::: Records for the exercise

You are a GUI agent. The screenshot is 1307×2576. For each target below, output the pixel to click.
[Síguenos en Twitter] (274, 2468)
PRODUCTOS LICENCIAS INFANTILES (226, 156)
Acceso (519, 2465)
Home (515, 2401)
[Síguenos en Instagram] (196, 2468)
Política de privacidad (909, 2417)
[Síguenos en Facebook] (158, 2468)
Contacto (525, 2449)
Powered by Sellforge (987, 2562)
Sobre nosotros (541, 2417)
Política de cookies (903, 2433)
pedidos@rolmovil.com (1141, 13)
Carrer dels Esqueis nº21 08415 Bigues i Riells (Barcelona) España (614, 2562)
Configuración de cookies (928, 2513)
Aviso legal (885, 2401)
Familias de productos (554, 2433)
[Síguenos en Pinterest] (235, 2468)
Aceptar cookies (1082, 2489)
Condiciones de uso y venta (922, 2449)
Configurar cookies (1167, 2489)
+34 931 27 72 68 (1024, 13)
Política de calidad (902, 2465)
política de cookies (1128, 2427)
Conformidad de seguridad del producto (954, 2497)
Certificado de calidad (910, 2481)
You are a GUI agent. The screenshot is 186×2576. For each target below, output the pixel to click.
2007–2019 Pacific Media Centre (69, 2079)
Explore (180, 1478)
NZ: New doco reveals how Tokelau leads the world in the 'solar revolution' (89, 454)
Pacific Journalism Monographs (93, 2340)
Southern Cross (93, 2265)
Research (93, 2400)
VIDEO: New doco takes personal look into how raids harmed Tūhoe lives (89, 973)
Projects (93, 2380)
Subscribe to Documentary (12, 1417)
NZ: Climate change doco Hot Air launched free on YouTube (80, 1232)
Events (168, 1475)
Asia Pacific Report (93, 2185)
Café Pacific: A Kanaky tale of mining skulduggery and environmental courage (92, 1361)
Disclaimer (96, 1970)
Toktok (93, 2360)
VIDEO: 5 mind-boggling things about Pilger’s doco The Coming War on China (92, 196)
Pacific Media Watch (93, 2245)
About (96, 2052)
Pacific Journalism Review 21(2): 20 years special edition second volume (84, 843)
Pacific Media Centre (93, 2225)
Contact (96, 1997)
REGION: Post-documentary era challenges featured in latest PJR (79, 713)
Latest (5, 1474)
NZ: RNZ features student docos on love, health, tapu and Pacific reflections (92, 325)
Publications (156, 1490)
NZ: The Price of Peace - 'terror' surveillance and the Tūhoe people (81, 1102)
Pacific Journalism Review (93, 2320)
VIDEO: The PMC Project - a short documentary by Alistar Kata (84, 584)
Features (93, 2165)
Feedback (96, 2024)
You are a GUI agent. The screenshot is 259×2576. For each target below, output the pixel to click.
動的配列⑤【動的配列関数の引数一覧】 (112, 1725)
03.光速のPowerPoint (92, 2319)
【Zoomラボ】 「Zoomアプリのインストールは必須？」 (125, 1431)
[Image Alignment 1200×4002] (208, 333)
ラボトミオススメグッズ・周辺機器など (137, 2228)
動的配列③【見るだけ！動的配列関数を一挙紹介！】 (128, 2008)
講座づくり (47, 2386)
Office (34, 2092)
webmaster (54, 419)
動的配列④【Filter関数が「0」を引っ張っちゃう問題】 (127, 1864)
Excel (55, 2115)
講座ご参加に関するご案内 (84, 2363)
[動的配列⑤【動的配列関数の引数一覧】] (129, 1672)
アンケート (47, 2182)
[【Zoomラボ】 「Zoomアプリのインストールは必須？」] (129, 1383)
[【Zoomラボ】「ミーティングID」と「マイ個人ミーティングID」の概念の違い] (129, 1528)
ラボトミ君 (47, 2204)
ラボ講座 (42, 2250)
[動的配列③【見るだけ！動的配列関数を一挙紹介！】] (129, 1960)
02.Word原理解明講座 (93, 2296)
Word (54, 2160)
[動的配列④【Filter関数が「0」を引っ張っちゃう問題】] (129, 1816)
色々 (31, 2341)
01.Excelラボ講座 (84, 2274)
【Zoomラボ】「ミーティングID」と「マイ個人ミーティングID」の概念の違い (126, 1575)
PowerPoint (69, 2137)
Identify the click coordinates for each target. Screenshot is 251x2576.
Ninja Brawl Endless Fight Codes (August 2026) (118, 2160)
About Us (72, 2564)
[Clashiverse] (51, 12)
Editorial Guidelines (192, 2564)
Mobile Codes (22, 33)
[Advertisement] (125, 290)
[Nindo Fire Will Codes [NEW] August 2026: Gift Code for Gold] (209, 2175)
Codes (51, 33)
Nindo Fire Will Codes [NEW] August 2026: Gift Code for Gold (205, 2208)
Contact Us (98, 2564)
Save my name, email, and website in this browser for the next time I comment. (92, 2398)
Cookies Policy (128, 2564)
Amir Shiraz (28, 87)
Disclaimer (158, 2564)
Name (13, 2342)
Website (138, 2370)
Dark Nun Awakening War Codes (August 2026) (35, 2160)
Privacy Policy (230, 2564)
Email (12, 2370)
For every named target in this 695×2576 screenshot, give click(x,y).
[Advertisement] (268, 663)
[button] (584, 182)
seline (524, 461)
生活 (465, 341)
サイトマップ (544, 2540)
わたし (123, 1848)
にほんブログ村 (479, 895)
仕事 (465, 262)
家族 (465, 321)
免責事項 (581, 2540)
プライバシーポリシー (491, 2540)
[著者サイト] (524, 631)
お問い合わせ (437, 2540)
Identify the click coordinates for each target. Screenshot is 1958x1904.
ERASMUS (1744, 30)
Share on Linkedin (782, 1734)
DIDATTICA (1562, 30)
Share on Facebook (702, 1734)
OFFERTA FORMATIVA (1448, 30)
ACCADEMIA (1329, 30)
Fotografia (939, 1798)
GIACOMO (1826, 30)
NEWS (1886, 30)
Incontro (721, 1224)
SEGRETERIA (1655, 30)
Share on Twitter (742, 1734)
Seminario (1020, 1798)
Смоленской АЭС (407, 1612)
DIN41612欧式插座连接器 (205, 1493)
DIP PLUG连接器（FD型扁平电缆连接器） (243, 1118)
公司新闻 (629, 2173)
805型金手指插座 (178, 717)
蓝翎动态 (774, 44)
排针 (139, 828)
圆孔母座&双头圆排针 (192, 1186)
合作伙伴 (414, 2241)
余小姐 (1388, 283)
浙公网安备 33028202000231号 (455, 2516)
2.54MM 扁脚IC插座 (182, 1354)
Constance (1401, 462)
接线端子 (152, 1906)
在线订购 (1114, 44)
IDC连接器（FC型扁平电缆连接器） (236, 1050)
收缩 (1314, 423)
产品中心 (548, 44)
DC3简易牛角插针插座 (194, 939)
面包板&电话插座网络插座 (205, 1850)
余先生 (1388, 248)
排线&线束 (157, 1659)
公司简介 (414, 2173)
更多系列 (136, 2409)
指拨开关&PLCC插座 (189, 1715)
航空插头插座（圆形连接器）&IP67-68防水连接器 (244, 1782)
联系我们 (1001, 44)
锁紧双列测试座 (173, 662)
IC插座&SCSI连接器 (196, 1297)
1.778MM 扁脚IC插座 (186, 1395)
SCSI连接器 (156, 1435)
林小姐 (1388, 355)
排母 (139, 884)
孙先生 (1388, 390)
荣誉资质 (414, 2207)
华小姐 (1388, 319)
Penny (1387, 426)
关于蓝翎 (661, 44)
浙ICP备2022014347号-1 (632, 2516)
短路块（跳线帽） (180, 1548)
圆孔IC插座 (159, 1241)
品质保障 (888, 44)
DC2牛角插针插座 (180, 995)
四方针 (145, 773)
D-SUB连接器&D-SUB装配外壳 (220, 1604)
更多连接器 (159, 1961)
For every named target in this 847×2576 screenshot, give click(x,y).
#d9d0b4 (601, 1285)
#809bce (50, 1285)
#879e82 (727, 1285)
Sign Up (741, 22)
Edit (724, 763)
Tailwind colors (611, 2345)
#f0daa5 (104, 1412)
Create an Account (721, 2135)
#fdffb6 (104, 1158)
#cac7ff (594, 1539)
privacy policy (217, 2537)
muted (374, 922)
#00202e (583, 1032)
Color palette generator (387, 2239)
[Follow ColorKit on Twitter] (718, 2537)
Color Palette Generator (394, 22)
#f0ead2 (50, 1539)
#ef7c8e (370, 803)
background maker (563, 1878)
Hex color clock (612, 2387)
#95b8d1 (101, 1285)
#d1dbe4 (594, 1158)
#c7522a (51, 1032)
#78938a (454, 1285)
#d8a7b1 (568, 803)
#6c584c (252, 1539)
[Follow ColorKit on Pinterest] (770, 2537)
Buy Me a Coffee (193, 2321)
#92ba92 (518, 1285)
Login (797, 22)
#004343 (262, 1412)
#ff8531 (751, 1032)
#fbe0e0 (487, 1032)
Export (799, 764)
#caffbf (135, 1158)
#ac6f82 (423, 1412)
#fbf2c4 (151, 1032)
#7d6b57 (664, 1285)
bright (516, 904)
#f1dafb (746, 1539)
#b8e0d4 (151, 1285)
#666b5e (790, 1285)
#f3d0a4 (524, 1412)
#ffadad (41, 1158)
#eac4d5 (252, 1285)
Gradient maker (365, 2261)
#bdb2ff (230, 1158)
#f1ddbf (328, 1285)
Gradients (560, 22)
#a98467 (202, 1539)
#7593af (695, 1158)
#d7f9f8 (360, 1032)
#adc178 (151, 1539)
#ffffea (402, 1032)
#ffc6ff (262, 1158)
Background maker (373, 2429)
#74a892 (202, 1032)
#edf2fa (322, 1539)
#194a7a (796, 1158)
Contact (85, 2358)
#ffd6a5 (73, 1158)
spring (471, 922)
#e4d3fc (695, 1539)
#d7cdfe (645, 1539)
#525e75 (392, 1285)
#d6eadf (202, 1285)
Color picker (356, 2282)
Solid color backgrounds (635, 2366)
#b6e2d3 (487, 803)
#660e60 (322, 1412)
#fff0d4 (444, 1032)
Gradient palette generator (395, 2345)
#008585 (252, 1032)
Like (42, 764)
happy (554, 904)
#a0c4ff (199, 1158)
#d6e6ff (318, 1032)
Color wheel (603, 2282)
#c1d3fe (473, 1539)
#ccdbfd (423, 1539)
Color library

::::::

◆ **Aim of the task**
From the listing above, repeat exactly the lines starting at the line that includes "色々 (31, 2341)" and ending at the line that includes "合作伙伴 (414, 2241)", with nothing outside that span.

◆ **Answer section**
色々 (31, 2341)
01.Excelラボ講座 (84, 2274)
【Zoomラボ】「ミーティングID」と「マイ個人ミーティングID」の概念の違い (126, 1575)
PowerPoint (69, 2137)
Identify the click coordinates for each target. Screenshot is 251x2576.
Ninja Brawl Endless Fight Codes (August 2026) (118, 2160)
About Us (72, 2564)
[Clashiverse] (51, 12)
Editorial Guidelines (192, 2564)
Mobile Codes (22, 33)
[Advertisement] (125, 290)
[Nindo Fire Will Codes [NEW] August 2026: Gift Code for Gold] (209, 2175)
Codes (51, 33)
Nindo Fire Will Codes [NEW] August 2026: Gift Code for Gold (205, 2208)
Contact Us (98, 2564)
Save my name, email, and website in this browser for the next time I comment. (92, 2398)
Cookies Policy (128, 2564)
Amir Shiraz (28, 87)
Disclaimer (158, 2564)
Name (13, 2342)
Website (138, 2370)
Dark Nun Awakening War Codes (August 2026) (35, 2160)
Privacy Policy (230, 2564)
Email (12, 2370)
For every named target in this 695×2576 screenshot, give click(x,y).
[Advertisement] (268, 663)
[button] (584, 182)
seline (524, 461)
生活 (465, 341)
サイトマップ (544, 2540)
わたし (123, 1848)
にほんブログ村 (479, 895)
仕事 (465, 262)
家族 (465, 321)
免責事項 (581, 2540)
プライバシーポリシー (491, 2540)
[著者サイト] (524, 631)
お問い合わせ (437, 2540)
Identify the click coordinates for each target. Screenshot is 1958x1904.
ERASMUS (1744, 30)
Share on Linkedin (782, 1734)
DIDATTICA (1562, 30)
Share on Facebook (702, 1734)
OFFERTA FORMATIVA (1448, 30)
ACCADEMIA (1329, 30)
Fotografia (939, 1798)
GIACOMO (1826, 30)
NEWS (1886, 30)
Incontro (721, 1224)
SEGRETERIA (1655, 30)
Share on Twitter (742, 1734)
Seminario (1020, 1798)
Смоленской АЭС (407, 1612)
DIN41612欧式插座连接器 (205, 1493)
DIP PLUG连接器（FD型扁平电缆连接器） (243, 1118)
公司新闻 (629, 2173)
805型金手指插座 (178, 717)
蓝翎动态 (774, 44)
排针 (139, 828)
圆孔母座&双头圆排针 (192, 1186)
合作伙伴 (414, 2241)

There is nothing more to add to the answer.